Dalam Tuntutannya JPU jelas mengakui didapati fakta bahwa kemampuan saksi korban RK memiliki hambatan dalam berpikir secara logis. Sehingga diperkirakan kurang mampu mengingat peristiwa secara detail. Kemudian secara emosi, saksi RK cenderung didominasi dorongan ketidaksadaran atau kurang mampu mengontrol dorongan agresi, sehingga belum cukup mampu dalam kematangan secara emosi. 
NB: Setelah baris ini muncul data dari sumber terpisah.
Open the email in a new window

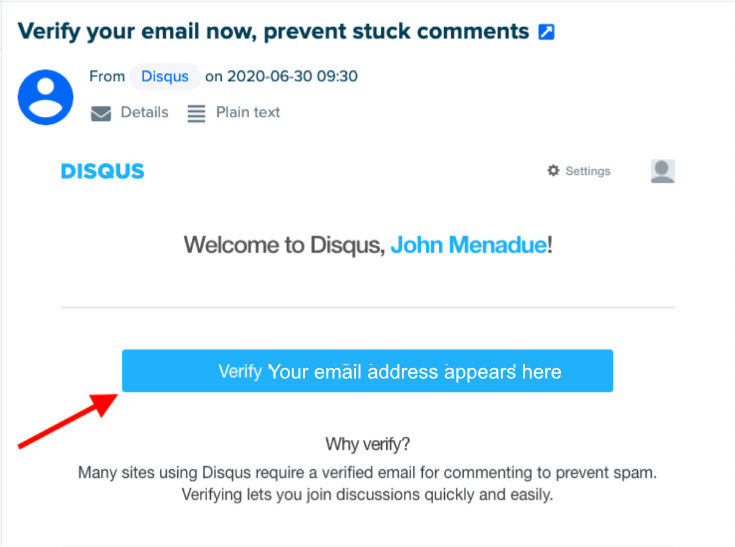[546, 32]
“Hal ini seharusnya menjadi dasar JPU untuk menuntut bebas demi hukum kepada terdakwa Anta Kesuma karena kesaksian RK tak dapat dipertanggungjawabkan di depan hukum. Tapi sekali lagi semua bukti dan fakta persidangan ini semua diabaikan JPU,” papar Syamsul Arifin.

Sementara soal saksi ahli poligraf, KARYA WIJAYADI, S.T. bin SLAMET, yang selalu dijadikan DASAR oleh JPU membuktikan dakwaannya, adalah tindakan kebablasan. Sebab Poligraf atau lebih dikenal sebagai alat pendeteksi kebohongan, memiliki kelemahan. Seperti tidak sepenuhnya akurat, dapat dimanipulasi, tak dapat membedakan antara kebohongan dan kebenaran, dapat menimbulkan stres dan lain-lain.

“Harusnya kelemahan-kelemahan ini membuat poligraf tak dapat diandalkan sebagai bukti utama di kasus hukum. Harusnya sebagai seorang aparat penegak hukum, JPU mengerti masalah ini, apalagi pemeriksaan tersebut terdakwa tak didampingi PHnya, dan lebih konyol pemeriksaan dilakukan di kamar hotel dengan terdakwa dikerubuti.  Giliran kesaksian di ruang sidang yang maju menjadi saksi pakai televisi adalah juga bukan yang memeriksa langsung terdakwa di kamar hotel,” tandas Syamsul Arifin.

“Yang cukup menggelikan dari JPU tersebut juga adalah bolak-balik menyitir yurisprudensi seakan tentang pidana yang dituntutnya belum ada undang-undang yang mengaturnya dan tak ada kebenaran materiil yang terungkap di persidangan,” ditambahkan oleh Muhzan Zain, S.H.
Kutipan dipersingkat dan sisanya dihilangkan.